Windows LAPS is getting better
Windows Local Administrator Password Solution (LAPS) introduced last year features that enhance the management of local administrator accounts. These settings are not at the moment visible in the GUI but I think its worth using the CSP until then, since I really like the automatic account management and the new setting for password complexity. These settings require Windows 11 to be on 24H2.
LAPS offers two primary account management modes:
- Manual Account Management: This default mode requires IT administrators to handle all configuration aspects of the targeted account, except for the password, which Windows LAPS manages. You can choose to manage either the built-in Administrator account or a custom account, which must be created prior to enabling Windows LAPS. This is something you need to handle outside of the LAPS policy. In this mode, only the password is protected against tampering; other configuration changes are permitted.
- Automatic Account Management: In this , LAPS oversees all configuration aspects of the targeted account, including its creation and deletion. You can opt to manage the built-in Administrator account or specify a custom account which I would recommend. For custom accounts, it’s possible to define parameters such as the account name and enabled/disabled status.
The system ensures that the account is a member of the local Administrators group, does not require a password change at the next logon, has an expiring password, and includes an account description. Additionally, it integrates with local account management policies to prevent unauthorized changes, safeguarding all configurations against tampering.
Configuring Automatic Account Management
Navigate to Devices > Windows > Configuration Profiles. Select + Create Profile, and in the platform dropdown, choose Windows 10 and later. Under profile type, select Templates then Custom.
Create the following OMA-URI settings:
| Name | OMA-URI | Data Type | Value |
|---|---|---|---|
| Enable Account Management | ./Device/Vendor/MSFT/LAPS/Policies/AutomaticAccountManagementEnabled | Boolean | True |
| Enable Account | ./Device/Vendor/MSFT/LAPS/Policies/AutomaticAccountManagementEnableAccount | Boolean | True |
| Account Prefix | ./Device/Vendor/MSFT/LAPS/Policies/AutomaticAccountManagementNameOrPrefix | String | “you choose” |
| Randomize Name | ./Device/Vendor/MSFT/LAPS/Policies/AutomaticAccountManagementRandomizeName | Boolean | True |
| Automatic Account | ./Device/Vendor/MSFT/LAPS/Policies/AutomaticAccountManagementTarget | Integer | 1 |
| Backup Directory | ./Device/Vendor/MSFT/LAPS/Policies/BackupDirectory | Integer | 1 |
| Password Age | ./Device/Vendor/MSFT/LAPS/Policies/PasswordAgeDays | Integer | 14 |
| Password Length | ./Device/Vendor/MSFT/LAPS/Policies/PassphraseLength | Integer | 6 |
| Password Complexity | ./Device/Vendor/MSFT/LAPS/Policies/PasswordComplexity | Integer | 7 |
| Post Auth Actions | ./Device/Vendor/MSFT/LAPS/Policies/PostAuthenticationActions | Integer | 11 |
| Post Auth Reset Delay | ./Device/Vendor/MSFT/LAPS/Policies/PostAuthenticationResetDelay | Integer | 8 |
Settings to use:
- AutomaticAccountManagementEnabled: Enables or disables automatic account management.

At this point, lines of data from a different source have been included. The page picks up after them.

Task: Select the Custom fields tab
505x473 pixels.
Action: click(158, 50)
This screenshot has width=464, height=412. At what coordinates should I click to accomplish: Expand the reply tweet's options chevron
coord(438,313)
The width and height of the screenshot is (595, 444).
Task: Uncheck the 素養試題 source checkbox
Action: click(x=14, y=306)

- AutomaticAccountManagementEnableAccount: Determines whether the automatically managed account is enabled or disabled.
- AutomaticAccountManagementNameOrPrefix: Specifies the name or prefix of the managed local administrator account.
- AutomaticAccountManagementTarget: configure which account is automatically managed. 0=B builtin admin, 1=New account managed by LAPS will be managed.
- AutomaticAccountManagementRandomizeName: This setting configure whether the name of the automatically managed account uses a random numeric suffix each time the password is rotated.
- BackupDirectory: Determines where the managed account’s password is backed up. 1 equals Entra ID.
- PasswordAgeDays: Sets the maximum age, in days, before the managed account’s password is rotated. Regular rotation reduces the risk of unauthorized access.
- PasswordLength: Defines the length of the managed account’s password. Longer passwords are generally more secure.
- PasswordComplexity: Specifies the complexity requirements for the password, such as the inclusion of uppercase letters, numbers, and special characters. Use any of these to make it more simple to use: 6=Passphrase (long words), 7=Passphrase (short words),8=Passphrase (short words with unique prefixes)
- PostAuthenticationActions: Determines actions to be taken after the managed account is used for authentication, such as logging off the account or resetting the password.
- PostAuthenticationResetDelay: Sets the delay, in minutes, before the post-authentication action is executed.
Should look something like this
Deploy the settings to all devices you want to target. And yes, do a test with a pilot group first 🙂
Implementing these settings enables organizations to enforce robust local password policies and ensure that local administrator account credentials are securely managed and regularly updated.
For comprehensive information on LAPS CSP settings, consult the official Microsoft documentation: LAPS CSP.